Intricate movements to Natacha Atlas were the highlight of Jill Parker’s return to the studio were part of my full circle weekend. I have been a fan of this raqs star since I was 19 years old. That’s almost 20 years for me. Some may remember my story of sitting in our TV salon watching FatChance Bellydance Live over an over again. I was enamored with Jill and Rina to heights unknown. Fast forward years later I’m sitting at a coffee shop, in my new adopted city where I’d seen groups like Awalim work their tribal magic all over town. At this moment, post show, I’m sitting with one of the owners of MissBellydance.com (which at the time was a living room with a manequin (Alev)) in it and a link to their eBay store. I’m telling Melih he has to open an actual store and studio with a store front. Fast forward even further down the road and here we are with Jill Parker in the very studio I had encouraged now rebranded and looking swank and perfect with Faaridah and AFBD’s golden touch. So, yes, this, after a traumatizing year of losing people we love, entities falling…was a reminder of what grounds me. We still have dance.

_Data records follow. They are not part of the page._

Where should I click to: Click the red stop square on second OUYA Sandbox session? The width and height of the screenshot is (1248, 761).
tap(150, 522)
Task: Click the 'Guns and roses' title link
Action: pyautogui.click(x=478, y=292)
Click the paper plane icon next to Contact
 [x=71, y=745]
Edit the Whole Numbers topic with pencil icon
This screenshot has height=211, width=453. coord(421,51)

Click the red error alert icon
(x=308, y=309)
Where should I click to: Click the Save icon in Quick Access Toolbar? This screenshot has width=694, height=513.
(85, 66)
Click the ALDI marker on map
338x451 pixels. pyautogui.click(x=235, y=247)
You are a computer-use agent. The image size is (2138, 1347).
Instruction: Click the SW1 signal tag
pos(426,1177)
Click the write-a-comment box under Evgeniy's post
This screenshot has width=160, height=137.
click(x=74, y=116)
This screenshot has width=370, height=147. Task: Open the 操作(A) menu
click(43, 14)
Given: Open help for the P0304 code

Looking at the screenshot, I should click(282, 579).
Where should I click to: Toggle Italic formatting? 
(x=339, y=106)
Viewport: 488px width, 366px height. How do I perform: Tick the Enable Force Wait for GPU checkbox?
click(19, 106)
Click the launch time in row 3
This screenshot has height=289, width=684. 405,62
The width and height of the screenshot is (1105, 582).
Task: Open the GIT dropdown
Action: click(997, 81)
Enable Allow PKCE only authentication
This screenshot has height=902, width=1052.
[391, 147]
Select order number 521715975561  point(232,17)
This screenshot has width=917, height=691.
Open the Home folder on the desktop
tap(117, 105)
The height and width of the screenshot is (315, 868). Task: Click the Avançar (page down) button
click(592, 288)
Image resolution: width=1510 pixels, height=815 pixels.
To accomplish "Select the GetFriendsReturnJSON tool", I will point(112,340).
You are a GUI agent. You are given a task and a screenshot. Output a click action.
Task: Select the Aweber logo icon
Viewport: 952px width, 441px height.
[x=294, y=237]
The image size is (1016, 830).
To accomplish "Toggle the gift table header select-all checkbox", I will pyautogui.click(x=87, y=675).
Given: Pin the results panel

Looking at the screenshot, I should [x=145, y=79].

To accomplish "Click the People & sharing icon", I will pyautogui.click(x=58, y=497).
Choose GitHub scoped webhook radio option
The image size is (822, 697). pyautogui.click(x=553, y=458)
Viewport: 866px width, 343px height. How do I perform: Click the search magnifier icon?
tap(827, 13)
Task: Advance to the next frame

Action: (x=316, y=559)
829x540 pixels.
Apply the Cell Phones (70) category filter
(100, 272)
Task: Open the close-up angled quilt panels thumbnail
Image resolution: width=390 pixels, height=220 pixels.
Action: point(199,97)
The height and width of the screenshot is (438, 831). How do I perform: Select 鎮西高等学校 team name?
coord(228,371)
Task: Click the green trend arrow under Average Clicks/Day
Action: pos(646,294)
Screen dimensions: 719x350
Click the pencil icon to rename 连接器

Much like Aunt Rocky mentioned in an earlier Facebook post, it’s been hard to get up and move after the events of the year. A culture attached to the dance we love has been villianised and here we are still going as ambassadors of the art to the best of our ability. While I’m worried sick about us, our future and how we’re going to go forward fractured and damaged as lovers of culture…as women (and men who are a big part of our community as supporters and dancers)…I am happy that we have this space to collect ourselves and find away to keep going.
Very happy to have Jill Parker here, very grateful. I could cry but I’m trying to keep it together. Let’s face it we’re in a weird war. Much like gas was introduced into World War II, parroting of false info and assumptions are the evil tools that were used to cause havoc as the nation fought for change…we were left with an outcome that is not exactly clear. There are still so many questions. It’s mindboggling, a headgame in many ways. So, again, I find myself in this space seeking balance.
This featured a number of really beautiful footwork combinations with spins. Of course Jill, herself, has a better description for it. The studio was full and there were dancers I hadn’t seen in quite a while from both Tribal Dance communities as well as modern Egyptian and classical raqs sharqi. The support was there and that was lovely. I had to also wonder if they were also there for the same reasons I was…because you know with a good instructor you can lose yourself. And who doesn’t appreciate Jill Parker?! It’s Jill Parker for raqs sake! (Insert Superfan scream here).
Jill, who is clearly taking a youth elixir as she is as gorgeous as day one, was very stern and straight to the point. She called out dancers who rather abandoned the choreography (perhaps due to to difficulty?) to insert their own moves of what they would rather do. She mentioned she’d rather see them do it half time than to insert to memory muscle movement something other than what was taught. I think we’re quick to do that when we, as dancers, either feel inspired or simply just don’t want to break the flow of the movement so we put something in there. It’s almost like when we don’t know the details of a situation so we make up something to satisfy our minds. This doesn’t work in raqs sharqi. It’s important to try to get the move, and as Jill Parker says, do it half time for the moment and work through it til you get it. She didn’t say that verbatim but it was close.
She also mentioned that she’d like for dancers to find a balance between effort and ease. Bigger is not better, clearer is better…might mean quieting other things, cleaning up the technique. She went into other things but I won’t give that away, be sure to catch her course, or book time with her to get these very useful tips and tools of the trade.
Jill also covered Tunisian steps, my absolute favourite. I love that she noted that it’s good to have dances from the Maghreb (Tunis, el Maghreb, L’Algerie) in your dance – keeps your dance from always looking the same. I agree. There’s more to this dance than Egyptian and Tribal (see my previous post). I particularly enjoyed watching Ziah, Faaridah and Heidi in this section of the course. Jill, who looked like my newest cousin Zee who is from Tunisia, was as strong as ever in this and it looked beautiful. Seeing dances from your culture done so well can leave you spellbound.
This was more focused on shimmies and the music was awesome. There were great selections from drum solos and tabla pieces. While I would have done other movements to this music given the rhythms played (there were some from Upper Egypt and a bit of the gulf) it was good for practicing this very grounded shimmy. I think this was my favourite course of the two. Overall, this was a perfect combination of music and the comfort of fellow dancers, I felt right home and at peace for the first time in a month. I needed this…I think we all did.
Thanks for reading! Thanks for being kind to my bear as well. As I told Jenny, the world is so crazy, I need every comfort imaginable from dance to my dolls.